Task directions: With the pictures omitted, output word for word the lines from the one containing "The image size" through the end of the records.

Dataset entries:
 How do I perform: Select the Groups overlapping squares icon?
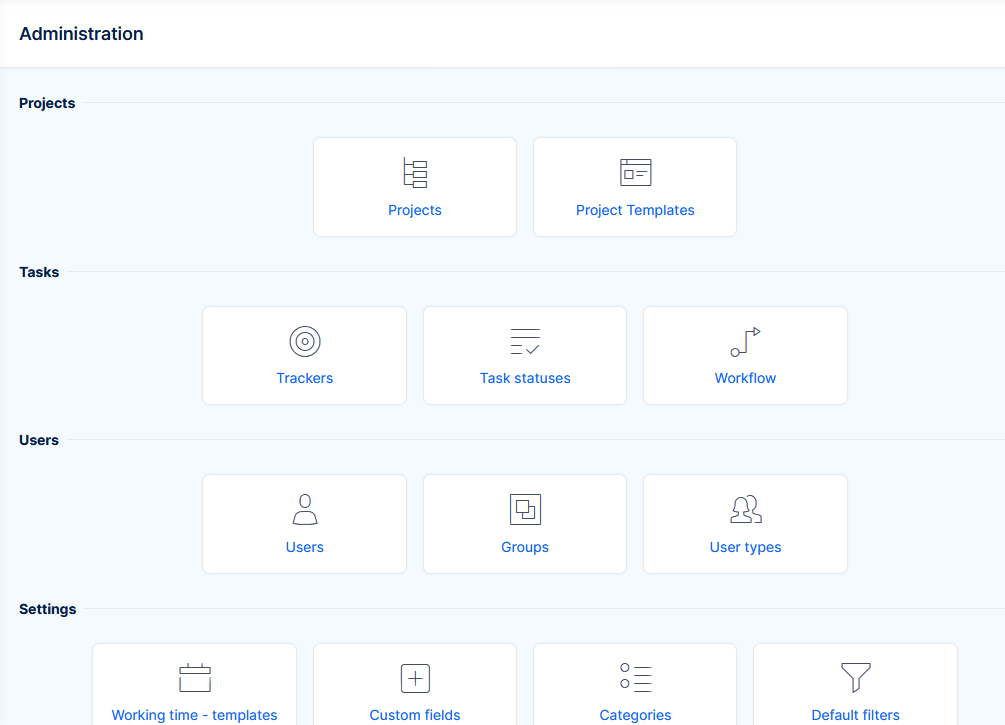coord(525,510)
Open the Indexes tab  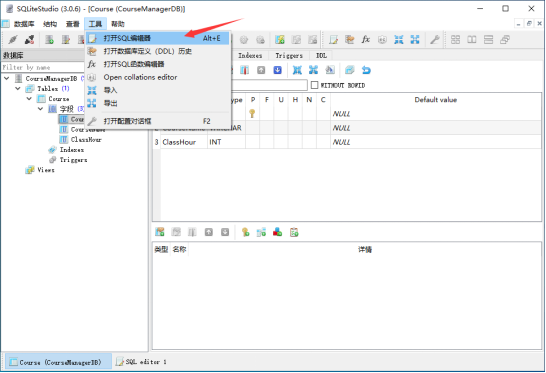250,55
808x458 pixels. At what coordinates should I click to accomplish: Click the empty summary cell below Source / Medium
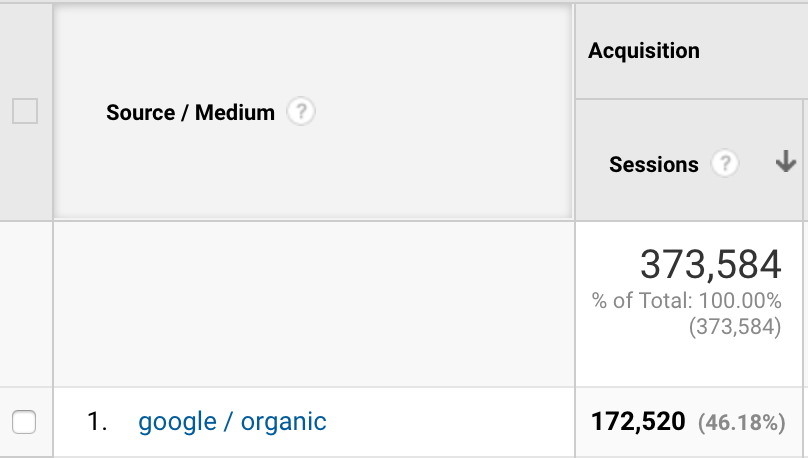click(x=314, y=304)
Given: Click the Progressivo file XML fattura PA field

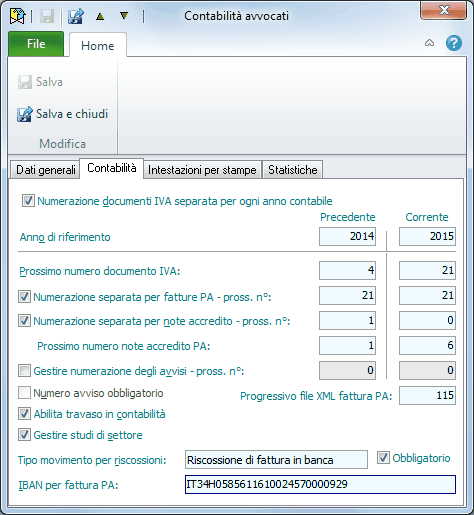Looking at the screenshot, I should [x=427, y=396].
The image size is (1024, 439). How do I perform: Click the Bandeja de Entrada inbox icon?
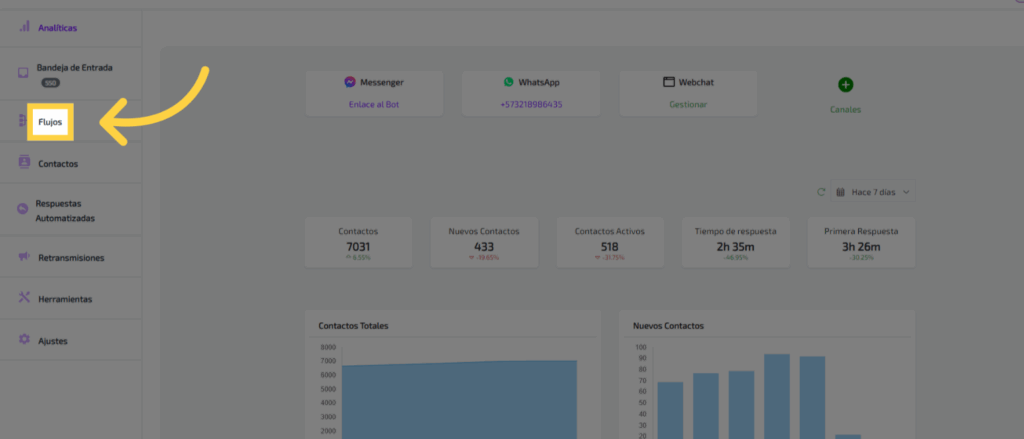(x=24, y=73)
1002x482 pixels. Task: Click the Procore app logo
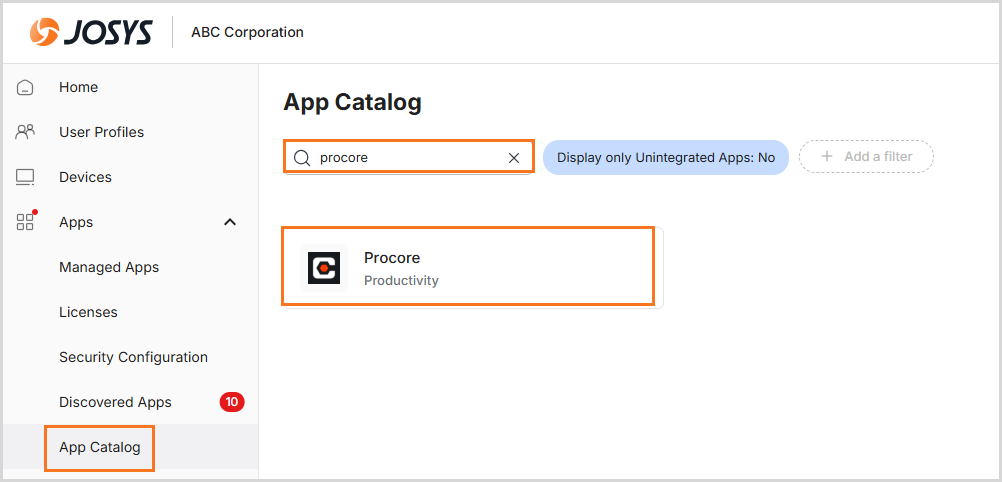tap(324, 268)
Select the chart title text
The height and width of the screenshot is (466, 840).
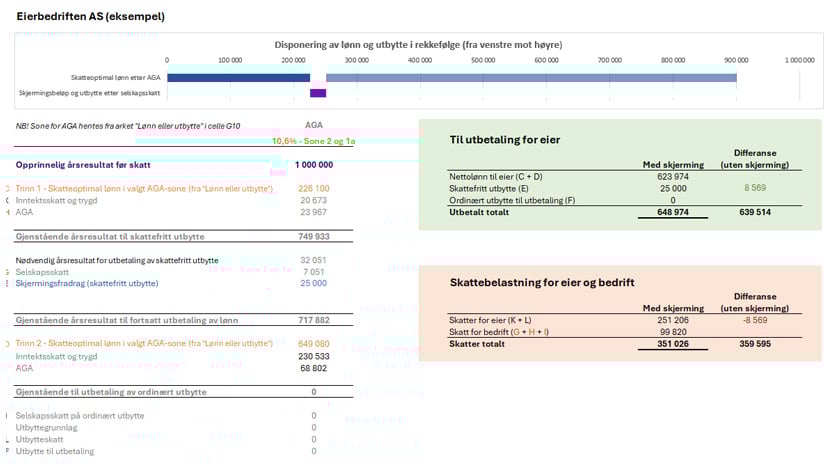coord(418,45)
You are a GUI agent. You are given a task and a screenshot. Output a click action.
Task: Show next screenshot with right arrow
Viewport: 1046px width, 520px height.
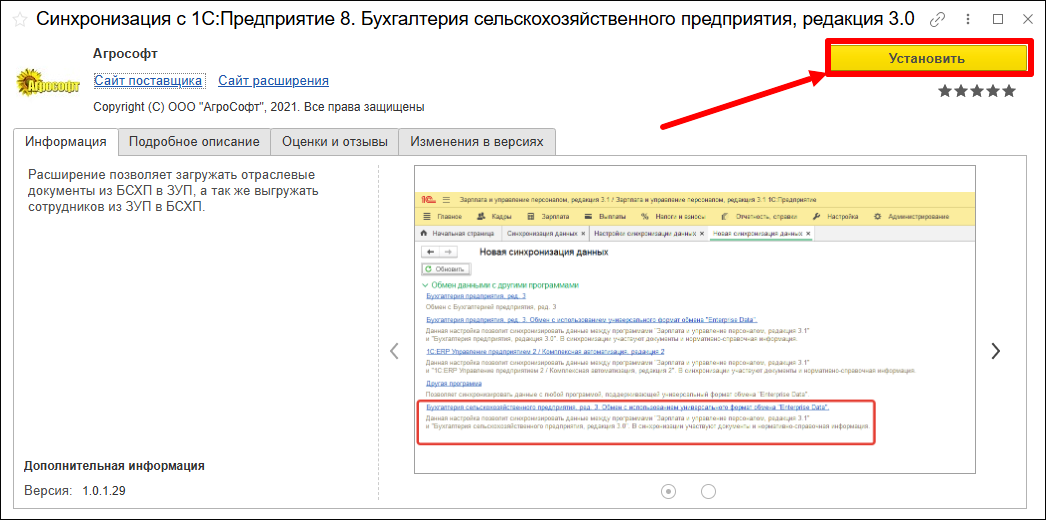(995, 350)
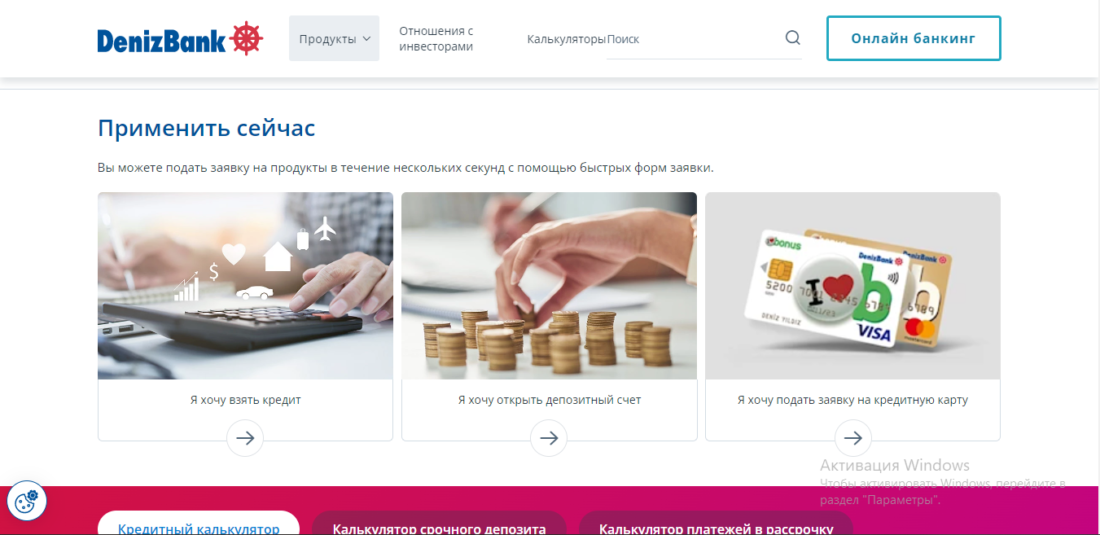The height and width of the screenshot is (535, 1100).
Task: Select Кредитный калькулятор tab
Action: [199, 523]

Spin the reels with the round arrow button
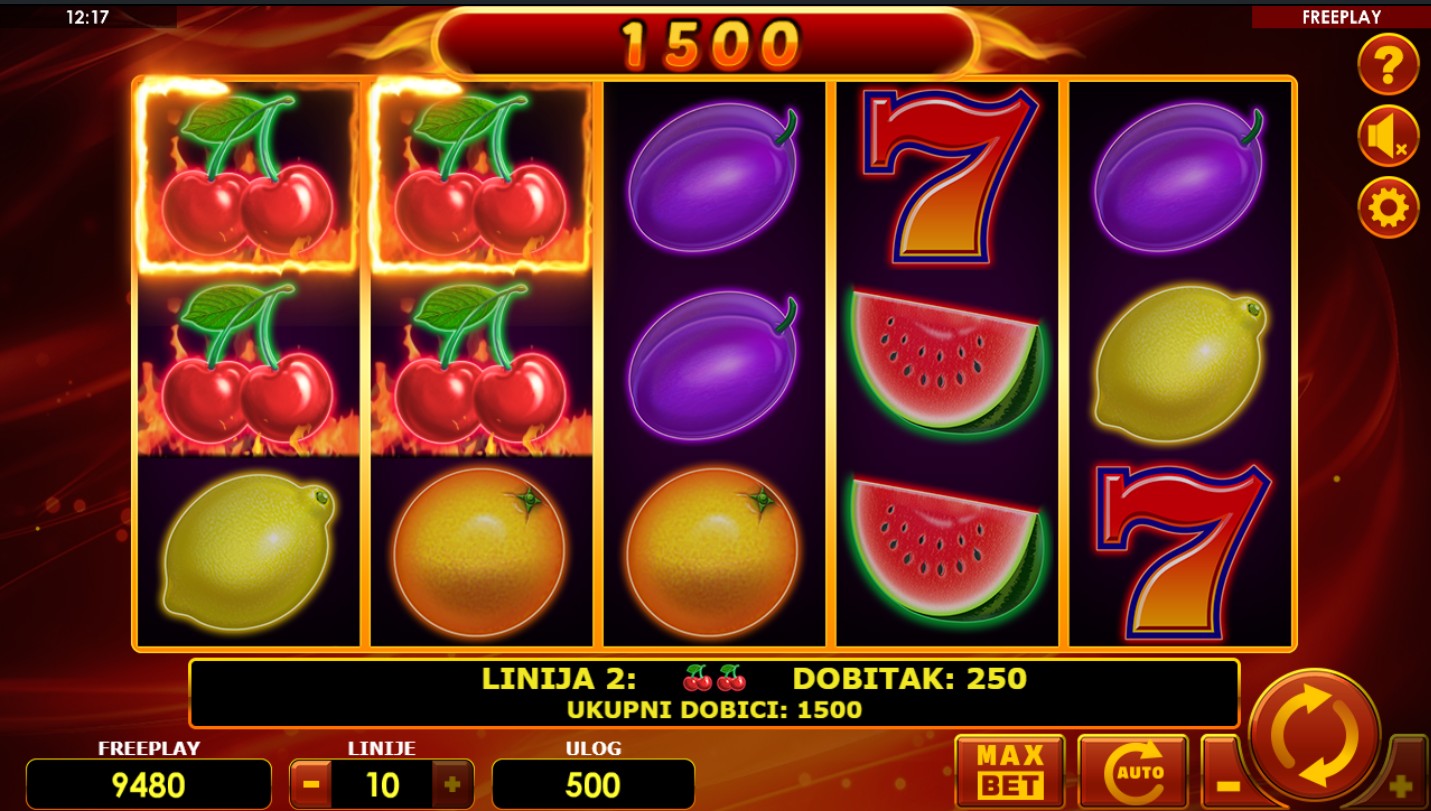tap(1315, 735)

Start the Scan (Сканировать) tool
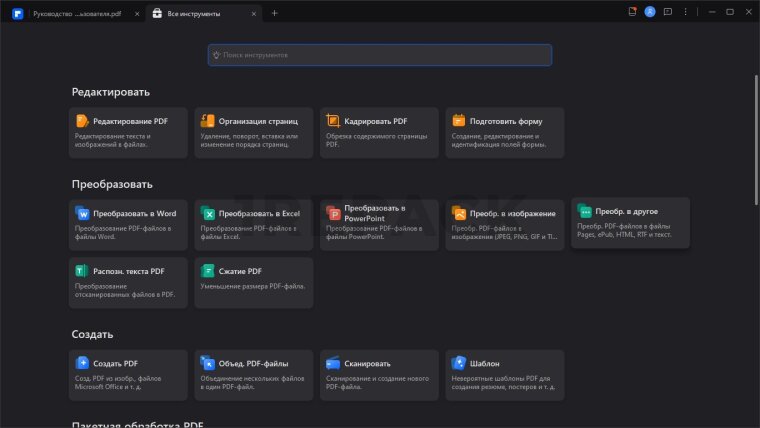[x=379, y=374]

Exercise answer:
The image size is (1024, 439). How do I perform: Click the Bandeja de Entrada inbox icon?
(x=24, y=73)
1002x482 pixels. Task: Click the Procore app logo
tap(324, 268)
Select the chart title text
The height and width of the screenshot is (466, 840).
coord(418,45)
You are a GUI agent. You are given a task and a screenshot. Output a click action.
Task: Show next screenshot with right arrow
Viewport: 1046px width, 520px height.
(995, 350)
The height and width of the screenshot is (535, 1100).
Task: Select Кредитный калькулятор tab
Action: [199, 523]

Spin the reels with the round arrow button
tap(1315, 735)

Start the Scan (Сканировать) tool
[x=379, y=374]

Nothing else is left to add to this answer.